■ **Your assignment**
Translate this sentence from the dream passage into Spanish: "I used to dream of running from monsters, or of flying, or of breathing underwater."

■ **Excerpt**
_____
All my dreams are tortures, showing me glimpses of fragmented hopes come true: a look, a touch, a smile - all dashed upon waking. Though they're the only ones I can ever remember, they're the only ones I wish I never had. I used to dream of running from monsters, or of flying, or of breathing underwater. These have been replaced by hauntings of my fondest desires and memories of too-short eternities spent in her arms and in her eyes. If there is a world for every possible outcome of every possible situation, then there is a world where she and I are each other's and happy. My cowardice prevents me from trying to make this world that one. Even so, it's all I really want.
I dreamed again and you were there, the dark silk of your crown tousled from sleep, standing in the open doorway of a house in the middle of a beautiful and wasted land and leaning against the frame, waiting for me to come back from wherever I had been. You smiled at my approach and pulled me in. I placed my hands at the small of your back and woke up and now I'm sad.
On a street lined with trees I feel my brain's been impaled, and all of my dreams are cold and dead as old nails. But through all the pain, through the whispering loss, I'm alive, but I'm stained like some man on a cross. I just want to see - for a second or a year - if there's a chance I could be better than who is here, looking back through the glass, encouraging sadness, living in the past and drowning in the madness that comes with realizing he's the mistake.
There was a light, shining on the ground, just up the road a piece, but there was a tree a little bit closer. The tree moved so that I thought someone was walking to me and I was thrilled and irritated and I smiled because I wouldn't be alone. I didn't want to be alone, but a person would want to talk. I didn't want to be alone - I wanted to be left alone. I needed another sobbing heart, a different unnecessary mind, to be there, but only to be there. There's a medicine in just being with a person, and I smiled. Irritated, I smiled, but there was no one; no one was walking toward me or away. So I thumbed my nose and spat at the breeze for having let myself be fooled.
_____
■ **Source material**
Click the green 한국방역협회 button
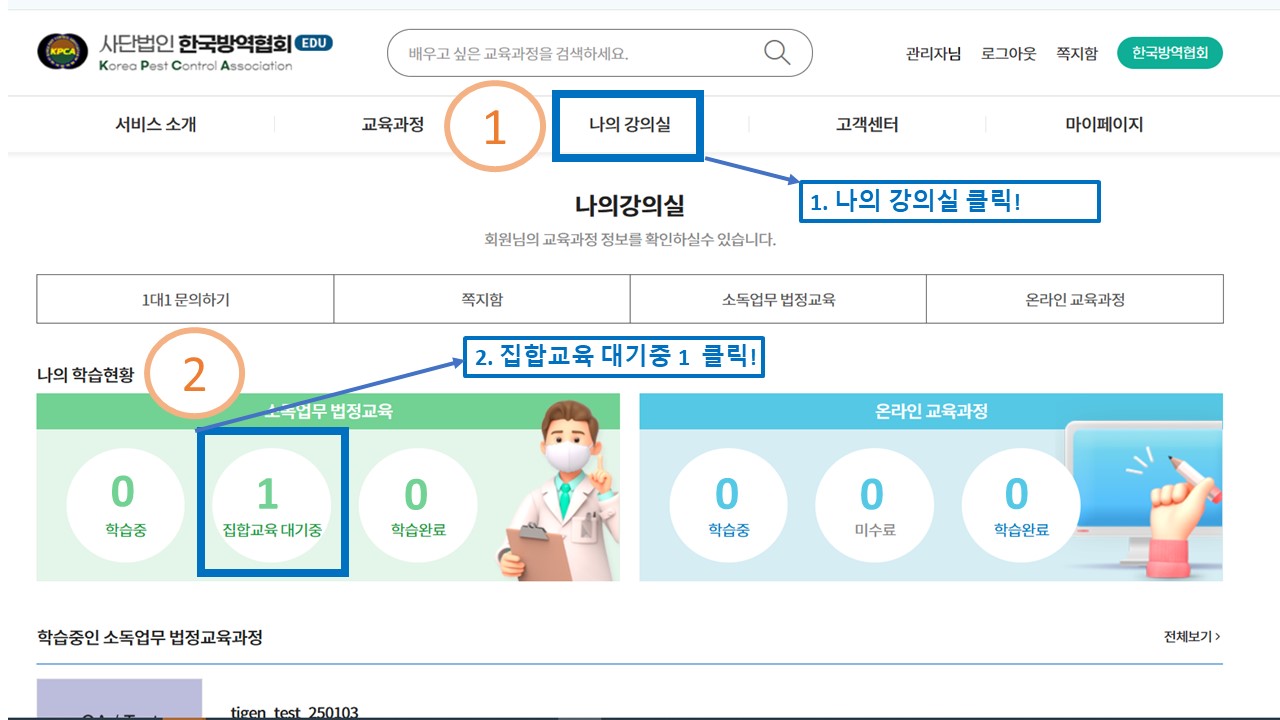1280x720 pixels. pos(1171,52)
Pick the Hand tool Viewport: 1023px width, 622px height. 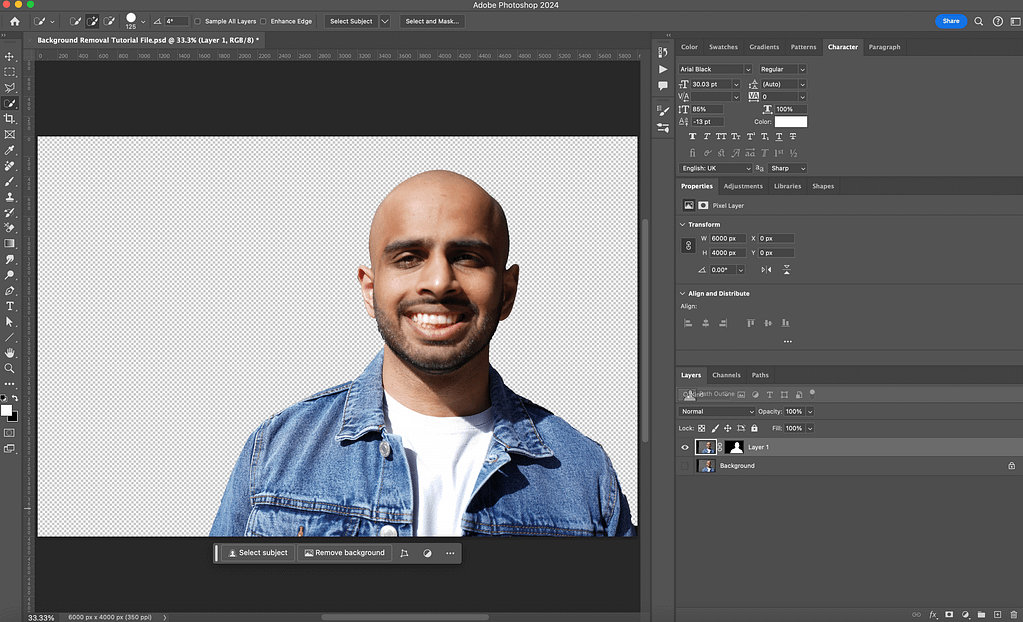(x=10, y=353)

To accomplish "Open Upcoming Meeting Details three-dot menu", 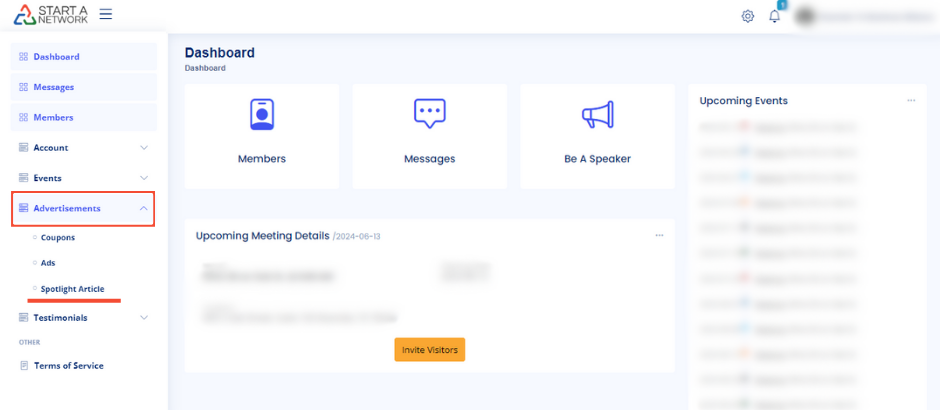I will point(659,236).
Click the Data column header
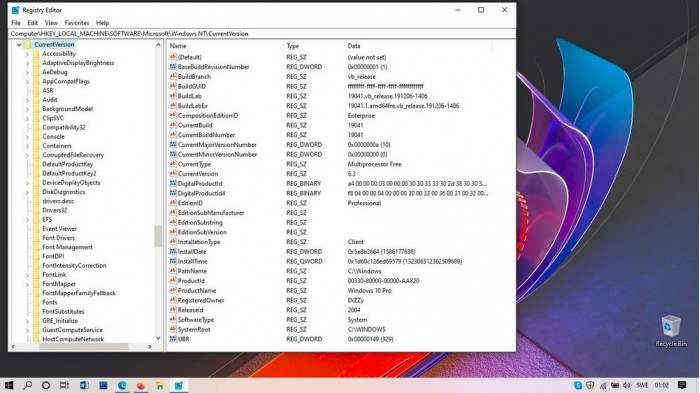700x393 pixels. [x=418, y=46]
_____
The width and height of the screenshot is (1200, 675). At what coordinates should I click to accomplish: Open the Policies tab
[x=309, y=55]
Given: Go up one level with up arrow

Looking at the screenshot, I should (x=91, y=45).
_____
■ **Solution**
Solía soñar que huía de monstruos, o que volaba, o que respiraba bajo el agua.